§ Jouw opdracht: Schrijf verder aan de tekst over overgangsklachten en werk, te beginnen na de laatste zin.

Gynaecoloog Marije Geukes promoveerde 13 juni jl. aan de Vrije Universiteit Amsterdam op haar proefschrift “Women, Work and Menopause – Understanding the impact of menopausal symptoms on work outcomes”. In dit onderzoek richtte ze zich op de impact van overgangsklachten op werkprestaties en het verband tussen ernstige klachten en een verminderd werkvermogen.

In de overgang kunnen vrouwen meerdere klachten ervaren, de bekendste klachten zijn opvliegers en nachtelijk zweten, maar ook hevig menstrueel bloedverlies, stemmingsklachten, concentratieproblemen, spier- en gewrichtsklachten en urogenitale klachten. Op lange termijn verhoogt het de kans op aandoeningen zoals hart- en vaatziekten, osteoporose en cognitieve achteruitgang. Sommige vrouwen ervaren weinig klachten, maar een deel van de vrouwen heeft ernstige klachten die de kwaliteit van leven beïnvloeden.

(Opgeslagen items uit de dataset)
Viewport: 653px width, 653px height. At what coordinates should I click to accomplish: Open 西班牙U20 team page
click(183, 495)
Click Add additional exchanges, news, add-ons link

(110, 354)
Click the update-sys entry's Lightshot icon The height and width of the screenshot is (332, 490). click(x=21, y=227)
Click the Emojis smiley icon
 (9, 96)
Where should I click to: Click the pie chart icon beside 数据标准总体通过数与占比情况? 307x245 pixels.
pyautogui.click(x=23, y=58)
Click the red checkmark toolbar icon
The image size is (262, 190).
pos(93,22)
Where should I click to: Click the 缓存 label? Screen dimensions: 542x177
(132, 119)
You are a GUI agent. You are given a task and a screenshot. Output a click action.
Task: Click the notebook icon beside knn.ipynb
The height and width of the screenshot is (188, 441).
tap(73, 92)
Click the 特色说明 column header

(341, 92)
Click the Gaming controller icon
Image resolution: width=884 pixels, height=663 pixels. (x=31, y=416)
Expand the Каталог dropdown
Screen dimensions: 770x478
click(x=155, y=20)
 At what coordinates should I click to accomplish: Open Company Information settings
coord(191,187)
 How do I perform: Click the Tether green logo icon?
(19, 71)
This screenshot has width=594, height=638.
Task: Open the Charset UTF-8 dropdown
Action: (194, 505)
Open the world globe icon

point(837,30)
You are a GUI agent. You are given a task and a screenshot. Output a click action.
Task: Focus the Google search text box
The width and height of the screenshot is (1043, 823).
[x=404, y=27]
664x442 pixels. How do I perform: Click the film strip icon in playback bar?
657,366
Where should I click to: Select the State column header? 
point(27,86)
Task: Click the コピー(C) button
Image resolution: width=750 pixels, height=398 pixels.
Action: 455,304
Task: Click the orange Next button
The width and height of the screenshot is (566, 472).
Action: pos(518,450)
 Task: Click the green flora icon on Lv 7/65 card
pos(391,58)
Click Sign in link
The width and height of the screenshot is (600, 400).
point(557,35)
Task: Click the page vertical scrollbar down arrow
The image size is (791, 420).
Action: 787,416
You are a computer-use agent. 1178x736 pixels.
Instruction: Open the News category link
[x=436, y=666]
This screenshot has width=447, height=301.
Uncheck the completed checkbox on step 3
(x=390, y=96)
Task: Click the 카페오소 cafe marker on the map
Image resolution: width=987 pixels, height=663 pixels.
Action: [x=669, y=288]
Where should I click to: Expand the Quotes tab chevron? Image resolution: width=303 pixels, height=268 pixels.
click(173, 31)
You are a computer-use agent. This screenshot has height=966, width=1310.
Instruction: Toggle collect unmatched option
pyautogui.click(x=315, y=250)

§ Ruimte voor antwoord:
Op de werkvloer kunnen vrouwen tegen problemen aanlopen, waardoor zij soms niet meer in staat zijn om hun werkzaamheden op hetzelfde niveau te blijven uitvoeren. Vanuit de praktijk bleek dat vrouwen met ernstige overgangsklachten hun werkuren, werkinhoud of baan hadden aangepast, of zelfs niet meer instaat waren om te werken en langdurig ziek thuis zaten. Dit vormde de aanleiding voor dit proefschrift.

In dit onderzoek is geanalyseerd of er een verband bestaat tussen overgangsklachten en een verminderd werkvermogen. Waarbij het werkvermogen staat voor de mate waarin een medewerker lichamelijk en geestelijk in staat is zijn/haar huidige werk te doen. Er bleek inderdaad een negatieve associatie tussen overgangsklachten en werkvermogen.

Vrouwen met ernstige overgangsklachten hadden 8,4 maal zoveel kans op een laag werkvermogen als vrouwen met milde klachten. Meer dan driekwart van de vrouwen met ernstige overgangsklachten scoorde een laag werkvermogen en deze vrouwen lopen daarmee een risico op langdurig ziekteverzuim. Bedrijfsartsen erkennen het verband tussen overgangsklachten en werkprestaties, maar meer dan de helft vindt het lastig om dit te beoordelen omdat hun kennis hierover onvoldoende is. Anderen zijn van mening dat vrouwen met ernstige overgangsklachten niet ziek zijn, maar klachten ervaren van een normaal fysiologisch verouderingsproces. Meer dan de helft van de bedrijfsartsen erkent dat er een taboe rust op het bespreken van overgangsklachten op de werkvloer.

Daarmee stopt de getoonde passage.